Final measure included a number of key improvements after the AGC waged an aggressive education and outreach effort targeting key members of congress

Stephen E. Sandherr, the CEO of the Associated General Contractors of America, recently released the following statement regarding final passage of federal tax reform:

"Today, Congress passed comprehensive tax reform legislation that will lower rates, spur economic growth and impact construction businesses for years to come. However, this process did not start as well as it ended for the construction industry.

"Initially, the tax reform bill provided little relief for many construction firms organized as pass-throughs, such as S-corps, limited liability corporations and partnerships; eliminated Private Activity Bonds, essential to the financing of transportation infrastructure, low-income housing and other public construction and public-private partnership projects; and repealed the Historic Tax Credit, critical to the private construction market for the rehabilitation and renovation of historic buildings.

"AGC continued to fight for a better outcome for the construction industry by undertaking a rigorous direct lobbying campaign. Our efforts included connecting construction company CFOs and CPAs with tax writers, and generating thousands of pro-construction messages from members to key legislators. Our efforts helped convince members of Congress to ultimately reduce the corporate rate by 14 points; lower individual and pass through rates; double the estate and gift tax exclusion to $11 million; ensure the tax-exempt status of Private Activity Bonds remained untouched; and prevent full repeal of the Historic Tax Credit.

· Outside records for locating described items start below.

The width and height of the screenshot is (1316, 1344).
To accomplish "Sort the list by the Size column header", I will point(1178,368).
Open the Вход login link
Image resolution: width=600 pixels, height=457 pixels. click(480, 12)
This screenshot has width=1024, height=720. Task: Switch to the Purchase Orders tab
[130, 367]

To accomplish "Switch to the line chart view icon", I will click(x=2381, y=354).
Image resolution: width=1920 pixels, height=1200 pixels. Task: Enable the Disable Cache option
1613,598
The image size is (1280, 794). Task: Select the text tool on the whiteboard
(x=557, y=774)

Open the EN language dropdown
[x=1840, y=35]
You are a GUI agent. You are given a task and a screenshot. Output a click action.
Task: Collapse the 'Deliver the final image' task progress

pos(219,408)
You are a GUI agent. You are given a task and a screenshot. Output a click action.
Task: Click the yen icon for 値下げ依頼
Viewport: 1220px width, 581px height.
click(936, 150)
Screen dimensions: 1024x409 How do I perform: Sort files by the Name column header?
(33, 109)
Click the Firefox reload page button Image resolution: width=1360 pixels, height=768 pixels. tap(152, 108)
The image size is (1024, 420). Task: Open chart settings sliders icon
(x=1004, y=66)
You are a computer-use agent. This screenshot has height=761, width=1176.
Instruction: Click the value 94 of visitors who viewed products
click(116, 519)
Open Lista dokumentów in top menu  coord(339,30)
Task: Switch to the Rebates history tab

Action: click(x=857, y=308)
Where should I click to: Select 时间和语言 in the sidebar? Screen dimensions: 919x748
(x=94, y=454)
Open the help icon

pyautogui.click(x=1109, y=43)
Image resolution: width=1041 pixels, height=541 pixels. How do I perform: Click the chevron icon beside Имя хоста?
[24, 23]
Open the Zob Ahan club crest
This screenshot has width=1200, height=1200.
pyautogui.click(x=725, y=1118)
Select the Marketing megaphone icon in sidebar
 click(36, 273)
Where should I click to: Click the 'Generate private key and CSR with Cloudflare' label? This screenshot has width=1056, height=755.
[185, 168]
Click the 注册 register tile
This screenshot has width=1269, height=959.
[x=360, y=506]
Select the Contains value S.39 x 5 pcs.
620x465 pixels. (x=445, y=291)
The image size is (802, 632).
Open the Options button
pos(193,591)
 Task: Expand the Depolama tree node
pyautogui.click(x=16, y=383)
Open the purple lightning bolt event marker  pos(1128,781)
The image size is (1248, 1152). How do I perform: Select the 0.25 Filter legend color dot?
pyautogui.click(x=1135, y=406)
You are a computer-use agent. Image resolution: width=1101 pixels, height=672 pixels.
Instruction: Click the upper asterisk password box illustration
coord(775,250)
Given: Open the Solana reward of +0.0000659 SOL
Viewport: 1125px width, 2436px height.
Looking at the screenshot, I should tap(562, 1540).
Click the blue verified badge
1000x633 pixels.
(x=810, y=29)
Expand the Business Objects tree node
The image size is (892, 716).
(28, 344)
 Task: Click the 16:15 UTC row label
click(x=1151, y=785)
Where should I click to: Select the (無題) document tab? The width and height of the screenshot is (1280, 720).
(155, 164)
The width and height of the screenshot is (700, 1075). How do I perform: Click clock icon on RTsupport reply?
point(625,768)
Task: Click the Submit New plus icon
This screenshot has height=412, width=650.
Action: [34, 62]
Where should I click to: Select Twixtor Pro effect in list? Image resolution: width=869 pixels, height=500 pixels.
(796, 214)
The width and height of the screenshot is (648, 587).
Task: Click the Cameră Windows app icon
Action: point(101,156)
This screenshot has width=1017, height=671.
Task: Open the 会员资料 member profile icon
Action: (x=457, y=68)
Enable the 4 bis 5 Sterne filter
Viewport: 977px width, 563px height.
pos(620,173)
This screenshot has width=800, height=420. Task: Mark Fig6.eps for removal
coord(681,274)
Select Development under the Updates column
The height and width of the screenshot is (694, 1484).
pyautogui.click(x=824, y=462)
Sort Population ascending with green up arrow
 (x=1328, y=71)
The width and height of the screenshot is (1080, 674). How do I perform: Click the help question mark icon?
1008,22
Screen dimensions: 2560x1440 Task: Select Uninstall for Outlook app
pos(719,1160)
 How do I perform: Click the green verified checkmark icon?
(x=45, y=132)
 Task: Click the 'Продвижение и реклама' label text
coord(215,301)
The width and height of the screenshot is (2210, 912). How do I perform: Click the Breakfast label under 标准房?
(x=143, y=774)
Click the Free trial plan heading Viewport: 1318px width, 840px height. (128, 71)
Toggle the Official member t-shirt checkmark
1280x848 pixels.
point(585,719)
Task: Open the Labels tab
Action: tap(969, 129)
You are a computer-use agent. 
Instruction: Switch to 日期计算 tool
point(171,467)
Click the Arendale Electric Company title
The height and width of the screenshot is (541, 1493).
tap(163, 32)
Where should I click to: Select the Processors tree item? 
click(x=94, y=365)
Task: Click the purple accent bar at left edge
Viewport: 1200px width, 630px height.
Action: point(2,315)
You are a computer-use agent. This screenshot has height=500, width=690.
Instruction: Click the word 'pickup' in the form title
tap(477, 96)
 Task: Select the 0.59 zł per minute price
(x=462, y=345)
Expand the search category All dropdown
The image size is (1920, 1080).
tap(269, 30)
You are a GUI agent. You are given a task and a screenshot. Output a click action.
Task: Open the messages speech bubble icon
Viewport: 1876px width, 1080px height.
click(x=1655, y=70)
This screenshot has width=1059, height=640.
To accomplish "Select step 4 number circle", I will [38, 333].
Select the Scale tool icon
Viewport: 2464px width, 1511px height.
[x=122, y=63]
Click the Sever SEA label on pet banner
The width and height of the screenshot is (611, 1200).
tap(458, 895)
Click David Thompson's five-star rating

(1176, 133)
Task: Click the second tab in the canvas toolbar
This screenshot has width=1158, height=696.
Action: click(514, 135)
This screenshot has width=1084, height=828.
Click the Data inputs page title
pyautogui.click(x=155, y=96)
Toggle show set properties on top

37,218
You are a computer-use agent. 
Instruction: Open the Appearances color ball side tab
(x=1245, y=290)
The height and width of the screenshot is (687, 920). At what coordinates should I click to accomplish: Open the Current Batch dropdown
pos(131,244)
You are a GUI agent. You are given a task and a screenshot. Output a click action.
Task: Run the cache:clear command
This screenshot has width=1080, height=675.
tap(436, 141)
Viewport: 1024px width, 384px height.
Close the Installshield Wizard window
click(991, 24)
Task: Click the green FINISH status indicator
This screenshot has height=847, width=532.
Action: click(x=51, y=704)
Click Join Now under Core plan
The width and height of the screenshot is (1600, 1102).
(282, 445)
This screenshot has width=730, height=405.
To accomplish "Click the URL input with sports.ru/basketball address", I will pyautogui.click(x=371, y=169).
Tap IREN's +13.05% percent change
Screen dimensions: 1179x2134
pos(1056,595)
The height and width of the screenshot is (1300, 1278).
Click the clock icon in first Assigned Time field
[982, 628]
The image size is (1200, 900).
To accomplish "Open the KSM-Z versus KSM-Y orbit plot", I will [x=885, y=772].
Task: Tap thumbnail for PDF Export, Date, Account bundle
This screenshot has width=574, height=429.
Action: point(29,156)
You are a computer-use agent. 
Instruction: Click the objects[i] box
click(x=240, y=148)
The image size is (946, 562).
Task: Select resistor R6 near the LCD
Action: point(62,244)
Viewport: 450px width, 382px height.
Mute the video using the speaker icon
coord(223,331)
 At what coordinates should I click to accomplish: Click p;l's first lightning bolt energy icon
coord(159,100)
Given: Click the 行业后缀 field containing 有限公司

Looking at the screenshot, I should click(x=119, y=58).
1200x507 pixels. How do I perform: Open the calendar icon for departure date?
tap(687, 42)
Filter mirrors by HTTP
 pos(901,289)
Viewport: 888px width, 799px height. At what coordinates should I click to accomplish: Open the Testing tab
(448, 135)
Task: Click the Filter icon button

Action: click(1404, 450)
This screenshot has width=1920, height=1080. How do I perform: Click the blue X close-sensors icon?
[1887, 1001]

"That stated, there is still much work to be done in our nation's capital in the New Year. Though Congress missed an opportunity to address the long-term solvency of the Highway Trust Fund via tax reform, we remain focused on ensuring that this administration keeps its promise to rebuild the nation's infrastructure. And, we are committed to efforts to modernize multiemployer pension plans for the future, among other priorities for the industry.